As examples, we designed two MWDLs for separating and focusing pairs of wavelengths corresponding to the modified red edge simple ratio index and the water band index. In addition, an MWDL was calculated for separating and focusing four wavelengths corresponding to both mentioned vegetation indices. The presented numerical simulation results confirm high performance of the designed MWDLs. Using the direct laser writing technique, we fabricated two MWDLs for separating and focusing the wavelengths corresponding to the MRESR index and the WB index. The results of the experimental investigation of the fabricated MWDLs are in a reasonably good agreement with the numerical simulation results and additionally confirm the correctness of the proposed method for the MWDL design.

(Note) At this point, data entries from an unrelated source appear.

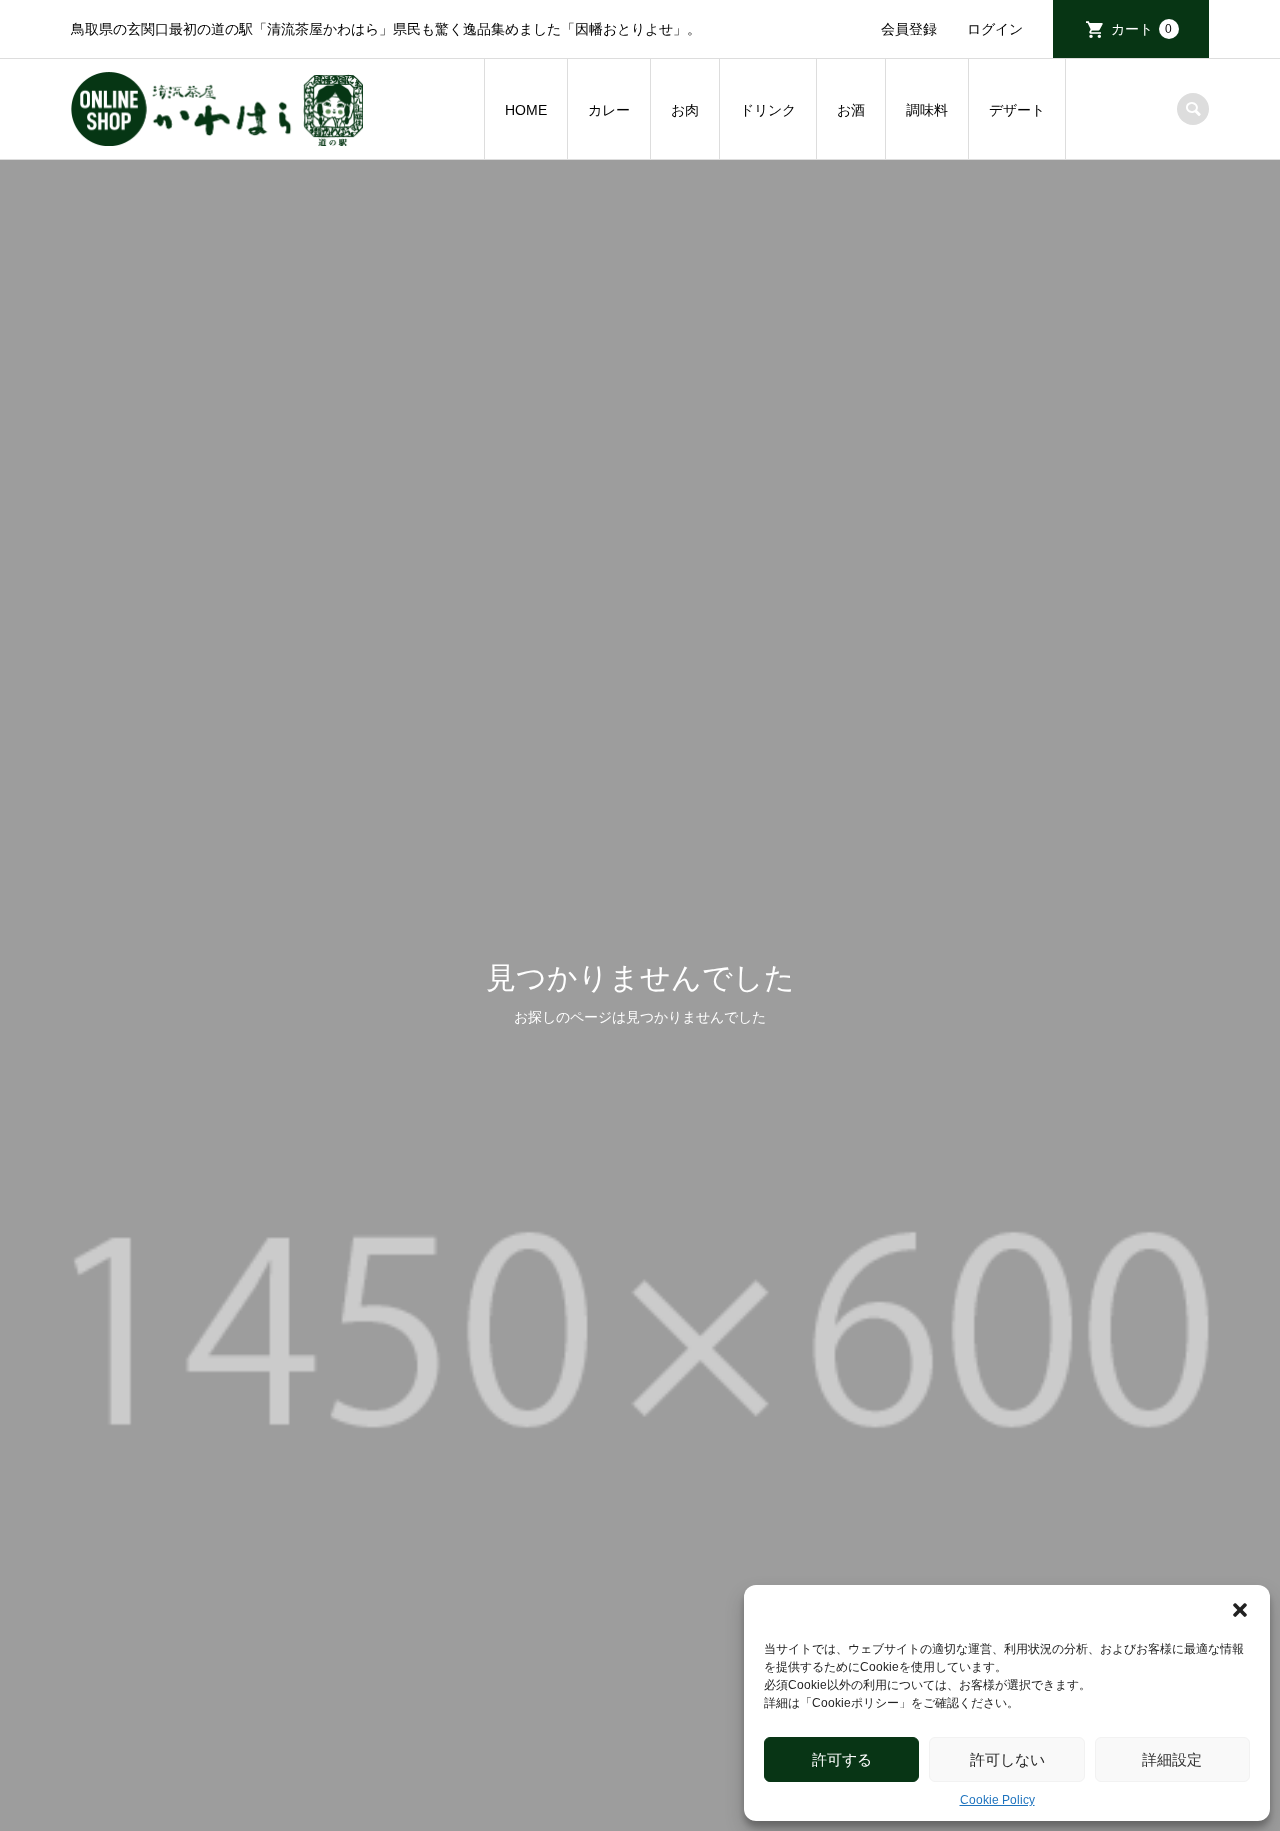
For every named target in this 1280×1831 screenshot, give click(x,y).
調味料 (927, 110)
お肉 (685, 110)
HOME (526, 110)
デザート (1017, 110)
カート (1142, 29)
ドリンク (768, 110)
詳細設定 (1172, 1759)
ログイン (995, 29)
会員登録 (909, 29)
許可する (842, 1759)
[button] (1240, 1610)
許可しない (1007, 1759)
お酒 (851, 110)
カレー (609, 110)
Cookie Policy (997, 1800)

We believe that the proposed MWDLs can be utilized for the analysis of the vegetation cover using several different optical setups. In the simplest case, one can use a lens shade to ensure that the beam incident on the MWDL is close to a normally incident collimated one. In this case, the MWDL will “extract” and focus the wavelengths required for the calculation of the vegetation index of interest. To perform a full analysis of a vegetation index within a certain angle of view, angular scanning can be performed. The application of the MWDLs in spectral sensors aimed at such analysis will be the topic of a further research.

Let us also note that the proposed method can be easily generalized to the problem of designing MWDLs focusing the different wavelengths to different points in space (i.e., not located in the same plane), as well as to the problem of designing multi-wavelength diffractive optical elements (DOEs) generating different light patterns for different operating wavelengths. In the latter case, the complex transmission functions of the DOEs generating the prescribed patterns at the design wavelengths have to be used in the optimized objective function instead of the lens transmission functions.